Sept. 15, University of Richmond
The contemporary music sextet eighth blackbird is bracketing its seventh year of residency at the University of Richmond with two programs testing the validity of a comment by Igor Stravinsky: "Music is, by its very nature, essentially powerless to express anything at all." (The group, wisely, is leaving it to others to gauge the sincerity of Stravinsky’s remark.)
The first of the two programs, "Powerful," presents two works with overt political overtones, Frederic Rzewski’s "Coming Together" (1972) and John Corigliano’s "Mr. Tambourine Man: Seven Poems of Bob Dylan" (2000), along with John Luther Adams’ "The Light Within" (2007), which could be called political only if a work of highly abstracted nature evocation stirs your partisan juices. (I’m sure it stirs somebody’s – everything else does.)
Corigliano’s song cycle, originally for voice and piano, later orchestrated, now introduced in a version tailored to eighth blackbird’s instrumentation, must have few precendents.

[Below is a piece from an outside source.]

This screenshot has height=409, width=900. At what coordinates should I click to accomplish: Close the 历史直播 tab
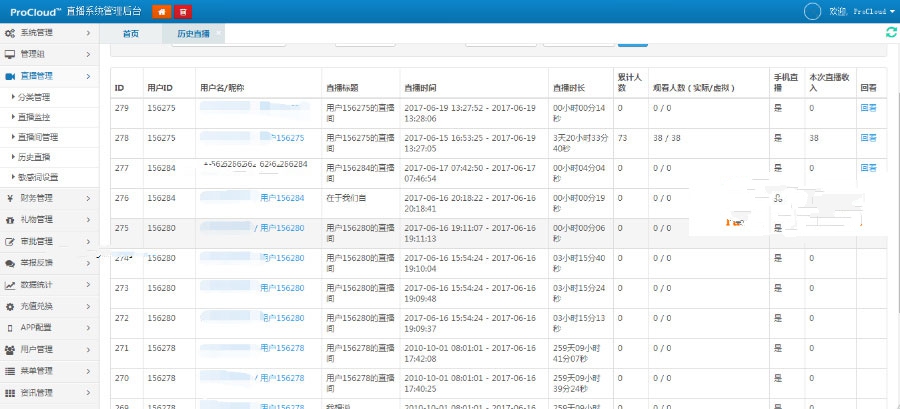coord(219,34)
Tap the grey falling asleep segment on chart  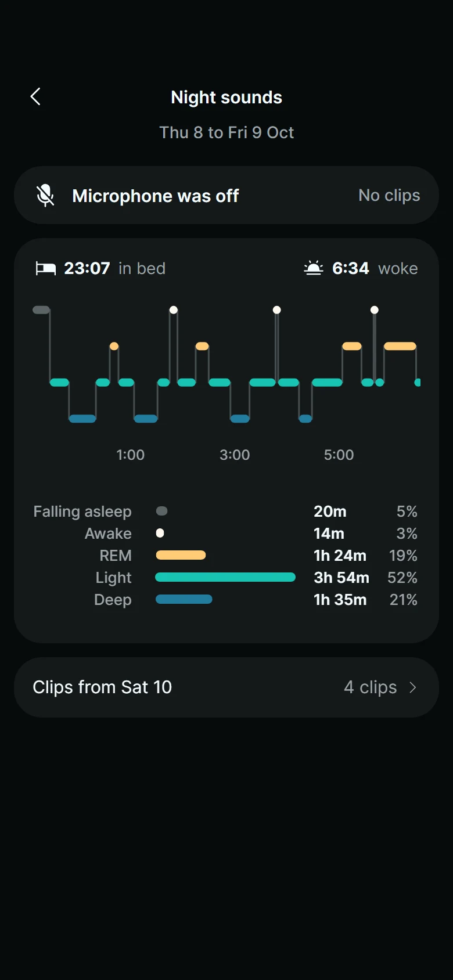[41, 310]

The composer takes Dylan at his word but not his music, treating his song lyrics as if they were poems without any reference to the tunes for which the words were written. (Corigliano says he had not heard Dylan’s songs before writing this set. Getting through the late 20th century without encountering "Mr. Tambourine Man," "Blowin’ in the Wind" or "All Along the Watchtower" seems unthinkable, but there was a time when highbrow composers were oblivious to popular music.)
Dylan’s folk-derived song style is strophic (i.e., the tune repeats itself), which imposes regular, generally simple meters on his lyrics. Corigliano’s music is through-composed with little if any repetition and considerable variance in meter; so in these settings Dylan’s words are stretched, compressed and sometimes broken into fragments of key words or phrases for extra expressive effect. The anger and passion of some lyrics, such as those of "Masters of War," are far more vivid in Corigliano’s settings than in Dylan’s original, folky sing-song tunes; in more anthemic material, such as "Chimes of Freedom," the musical distance between the two composers is narrower.

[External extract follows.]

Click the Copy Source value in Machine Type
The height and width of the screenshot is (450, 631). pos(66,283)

Corigliano forms an effective personal-political arc through the cycle, making it a kind of coming-of-age emotional scrapbook of the 1960s. As he wrote for an operatic voice – originally soprano Sylvia McNair; here, mezzo-soprano Katherine Calcamuggio – it’s not surprising that the most effective of his Dylan settings are those that can made into monodramas (notably, the autobiographical "Clothes Line") or can be delivered at operatic extremes of passion or tenderness.
Calcamuggio sang with operatic heft and emotiveness, leavened judiciously with a more straight-toned, quasi-folk style. The ’birds – violinist Matt Albert, cellist Nicholas Photinos, flutist Tim Munro, clarinetist Michael J. Maccaferri, pianist Lisa Kaplan and percussionist Matthew Duvall – brought out Corigiliano’s broad palette of tone colors and reveled in his often complex mixture of instrumental voicings.

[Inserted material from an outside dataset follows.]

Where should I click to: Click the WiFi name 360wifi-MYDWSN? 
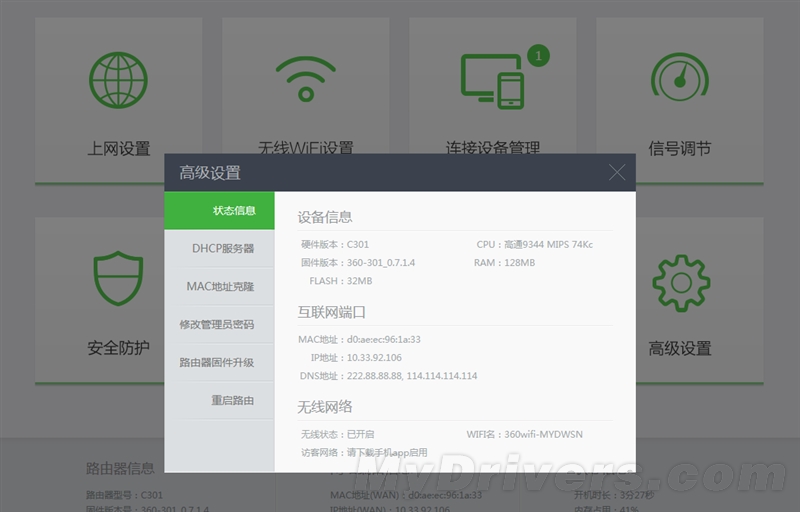tap(544, 434)
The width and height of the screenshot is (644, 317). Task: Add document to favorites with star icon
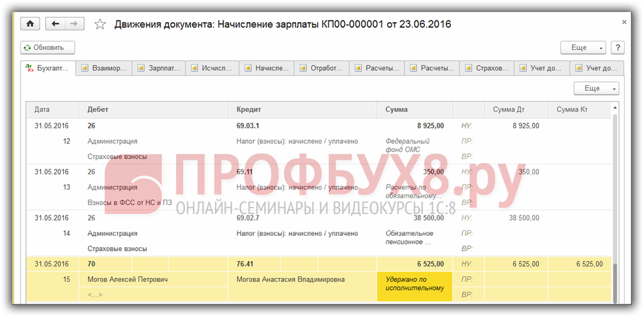101,24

The musicians achieved similar results in "Coming Together," Rzewski’s setting of part of a letter written by Sam Melville, an inmate at New York’s Attica State Prison who helped organize, and subsequently died in, suppression of the riot and hostage-taking that occurred there in 1971.
Rzewski leans heavily on the contradiction between Melville’s sunny words ("I am in excellent physical and emotional health. . . . I can act with clarity and meaning") and his violent environment and ultimate fate, creating a miniature drama of a soul breaking under extreme stress. Matt Albert’s 2003 arrangement of the piece for eighth blackbird amplifies that drama by enlarging the narrator’s role to several voices, often in combination.
"The Light Within" is an internalized expression of John Luther Adams’ preoccupation with light, space and other natural elements. The piece wraps its instrumentation – broad-breathed, sighing phrases by strings and winds, more elaborate figures for piano and percussion – in electronic sound to create what the composer calls an "aura." Its contemplative, almost motionless and sonically dense qualities were helpfully augmented (partially offset?) by the ’birds’ intensely focused performance.